Philippines share prices closed 0.40 percent lower on Monday as investors took profits from a promising start amid continuing worries about the US subprime credit crisis, dealers said. They said caution dominated sentiment as investors opted to await the outcome of the US Federal Reserve's move Friday to inject billions of dollars into the country's banking sector to calm the markets.
The composite index lost 14.93 points to 3,267.03, off a high 3,310.24. The broader all-share index fell 9.20 points to 2,097.35. Out of 154 stocks traded, 83 declined, 28 advanced while 43 ended unchanged. A total of 2.7 billion shares worth 3.7 billion pesos (81.16 million dollars) were traded.

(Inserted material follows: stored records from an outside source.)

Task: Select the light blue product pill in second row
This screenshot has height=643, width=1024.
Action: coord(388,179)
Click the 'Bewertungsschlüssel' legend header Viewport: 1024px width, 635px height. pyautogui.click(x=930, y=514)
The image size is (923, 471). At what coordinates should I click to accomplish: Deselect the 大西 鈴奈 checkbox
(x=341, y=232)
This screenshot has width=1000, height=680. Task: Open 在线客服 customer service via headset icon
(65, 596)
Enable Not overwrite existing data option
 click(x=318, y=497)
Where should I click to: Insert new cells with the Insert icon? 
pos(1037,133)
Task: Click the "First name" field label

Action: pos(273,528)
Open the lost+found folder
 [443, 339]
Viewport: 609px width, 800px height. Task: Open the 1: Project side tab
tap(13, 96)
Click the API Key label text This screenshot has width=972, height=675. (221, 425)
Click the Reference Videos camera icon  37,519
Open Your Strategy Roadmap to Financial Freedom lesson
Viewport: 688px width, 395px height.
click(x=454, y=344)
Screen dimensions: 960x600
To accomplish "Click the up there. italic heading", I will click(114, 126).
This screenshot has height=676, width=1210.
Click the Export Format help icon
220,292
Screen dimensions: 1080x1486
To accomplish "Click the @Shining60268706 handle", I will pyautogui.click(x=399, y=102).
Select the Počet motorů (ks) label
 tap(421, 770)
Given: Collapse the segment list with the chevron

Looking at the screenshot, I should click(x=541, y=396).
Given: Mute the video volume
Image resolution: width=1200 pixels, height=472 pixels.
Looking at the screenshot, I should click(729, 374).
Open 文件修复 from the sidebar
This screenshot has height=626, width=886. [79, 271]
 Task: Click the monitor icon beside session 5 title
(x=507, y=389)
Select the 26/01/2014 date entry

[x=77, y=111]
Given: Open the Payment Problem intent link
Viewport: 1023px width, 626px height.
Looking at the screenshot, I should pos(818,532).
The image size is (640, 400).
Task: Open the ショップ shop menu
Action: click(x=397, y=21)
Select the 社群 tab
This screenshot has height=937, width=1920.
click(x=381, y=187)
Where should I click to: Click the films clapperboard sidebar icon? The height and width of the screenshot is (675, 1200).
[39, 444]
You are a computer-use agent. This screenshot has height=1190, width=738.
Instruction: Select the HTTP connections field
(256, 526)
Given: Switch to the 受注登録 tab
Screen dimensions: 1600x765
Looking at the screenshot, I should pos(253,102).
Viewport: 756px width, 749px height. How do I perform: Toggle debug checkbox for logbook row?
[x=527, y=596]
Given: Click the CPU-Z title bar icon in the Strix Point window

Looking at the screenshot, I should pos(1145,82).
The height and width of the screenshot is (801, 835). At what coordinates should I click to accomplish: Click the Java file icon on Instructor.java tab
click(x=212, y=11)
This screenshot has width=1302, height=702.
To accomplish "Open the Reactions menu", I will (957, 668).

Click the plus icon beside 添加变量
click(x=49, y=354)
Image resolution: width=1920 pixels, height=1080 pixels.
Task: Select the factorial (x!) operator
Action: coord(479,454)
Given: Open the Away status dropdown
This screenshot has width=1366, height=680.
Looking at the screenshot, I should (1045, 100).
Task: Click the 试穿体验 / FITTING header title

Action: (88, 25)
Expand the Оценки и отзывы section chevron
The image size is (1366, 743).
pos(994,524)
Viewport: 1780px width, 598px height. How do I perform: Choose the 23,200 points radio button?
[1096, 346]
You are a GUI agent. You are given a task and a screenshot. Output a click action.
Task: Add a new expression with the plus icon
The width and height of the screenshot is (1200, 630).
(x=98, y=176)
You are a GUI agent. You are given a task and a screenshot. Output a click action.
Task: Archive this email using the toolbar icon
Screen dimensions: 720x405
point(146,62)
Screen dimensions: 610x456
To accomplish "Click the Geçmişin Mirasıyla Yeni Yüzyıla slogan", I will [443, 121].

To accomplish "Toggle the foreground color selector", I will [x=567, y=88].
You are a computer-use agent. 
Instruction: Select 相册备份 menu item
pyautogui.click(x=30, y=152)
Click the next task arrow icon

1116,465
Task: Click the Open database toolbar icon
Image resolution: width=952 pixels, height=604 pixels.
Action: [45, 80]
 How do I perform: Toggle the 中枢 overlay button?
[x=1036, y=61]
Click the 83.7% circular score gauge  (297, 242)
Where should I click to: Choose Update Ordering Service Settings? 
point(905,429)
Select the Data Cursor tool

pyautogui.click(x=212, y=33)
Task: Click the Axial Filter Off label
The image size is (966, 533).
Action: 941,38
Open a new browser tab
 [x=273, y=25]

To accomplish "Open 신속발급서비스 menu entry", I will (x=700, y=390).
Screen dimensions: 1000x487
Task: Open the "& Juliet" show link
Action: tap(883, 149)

"There was a lot of selling pressure because of the uncertainty surrounding the US subprime loan problems. Even with central banks world-wide pumping cash into the financial system, it will take time before investor confidence is restored," said Jose Vistan of AB Capital Securities.
Worries of a likely credit crunch have now overshadowed expectations of better corporate results from local companies, he said. Gomer Tan of Regina Capital Development Corp said the market is likely to consolidate in the next four to six weeks as the so-called "ghost month" sets in.
The ghost month is a traditional Chinese festival that falls on the seventh month in the Chinese calendar. During this period, stock trading is considered an unnecessary expense and this means less liquidity for traders. This year, the ghost month starts August 13 and ends on September 10.
Ayala Corp lost 15 pesos to 450. Bank of the Philippine Islands, its banking arm, shed 1.50 pesos to 61. Megaworld lost 10 centavos to 3.25 pesos while Philippine Long Distance Telephone or PLDT bucked the market's weakness, edging up 15 pesos to 2,570. San Miguel A and B were both unchanged at 68 and 70 pesos, respectively.